Segmento ST il segmento ST che segue l’onda S e comprende l’onda T, presenta una durata variabile, è generalmente isoelettrico e cioè orizzontale. Tuttavia lievi livellamenti del segmento ST, a concavità verso il basso o verso l’alto, non rappresentano necessariamente un riscontro patologico. Il lungo intervallo ST può rilevare problemi ischemici, rappresenta il periodo in cui i ventricoli si contraggono e poi (con l’onda T) ritornano a riposo.
Onda T assieme all’intervello ST, è espressione del processo di ripolarizzazione dei ventricoli (ovvero il momento in cui i ventricoli hanno terminato la loro fase di attivazione e sono pronti per una nuova contrazione). E’ un’onda più lenta del complesso QRS e asimmetrica in quanto la branca ascendente è più lenta della discendente. L’onda T permette di avere indicazioni sull’ipertrofia cardiaca, l’ischemia e l’infarto miocardico.

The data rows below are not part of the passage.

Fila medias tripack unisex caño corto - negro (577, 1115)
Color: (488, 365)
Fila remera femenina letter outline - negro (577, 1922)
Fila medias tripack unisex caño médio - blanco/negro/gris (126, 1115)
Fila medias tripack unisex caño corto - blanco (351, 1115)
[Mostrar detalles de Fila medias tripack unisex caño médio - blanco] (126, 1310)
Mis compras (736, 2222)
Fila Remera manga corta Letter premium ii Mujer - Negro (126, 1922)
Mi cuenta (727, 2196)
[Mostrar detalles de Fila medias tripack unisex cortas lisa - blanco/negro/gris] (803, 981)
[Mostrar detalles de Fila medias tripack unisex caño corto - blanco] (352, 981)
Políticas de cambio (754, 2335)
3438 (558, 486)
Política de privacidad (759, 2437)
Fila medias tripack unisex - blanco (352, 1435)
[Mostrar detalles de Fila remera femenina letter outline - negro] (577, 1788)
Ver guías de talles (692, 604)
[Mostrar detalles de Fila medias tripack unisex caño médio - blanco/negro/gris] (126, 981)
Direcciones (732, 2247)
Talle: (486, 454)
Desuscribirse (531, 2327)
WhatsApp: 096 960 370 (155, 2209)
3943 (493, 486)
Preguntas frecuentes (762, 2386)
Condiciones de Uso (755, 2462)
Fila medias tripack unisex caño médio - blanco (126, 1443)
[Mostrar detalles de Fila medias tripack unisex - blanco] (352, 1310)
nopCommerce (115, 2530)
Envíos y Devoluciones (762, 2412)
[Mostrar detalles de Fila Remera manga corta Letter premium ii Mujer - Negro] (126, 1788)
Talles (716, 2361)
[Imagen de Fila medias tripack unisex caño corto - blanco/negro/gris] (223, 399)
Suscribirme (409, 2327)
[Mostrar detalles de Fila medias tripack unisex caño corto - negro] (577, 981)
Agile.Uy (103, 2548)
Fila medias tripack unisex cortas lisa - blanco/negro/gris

Intervallo QT riflette la durata del processo di depolarizzazione e ripolarizzazione ventricolare ed è quindi la rappresentazione della sistole elettrica. La durata di questo intervallo varia a seconda della frequenza cardiaca; di norma tale frequenza oscilla tra i 350 ed i 440 ms. Data la variabilità dell’intervallo QT ed il condizionamento che ha su di esso la frequenza cardiaca, lievi prolungamenti di tale intervallo non sono da considerare necessariamente patologici.
Onda U fa parte del processo di ripolarizzazione ventricolare; non è un’onda sempre apprezzabile in un elettrocardiogramma. Si osserva in pochi soggetti, generalmente bradicardici. A volte la sua separazione dall’onda T non è netta, tanto che può essere difficile differenziarla da un’onda T con aspetto bifido.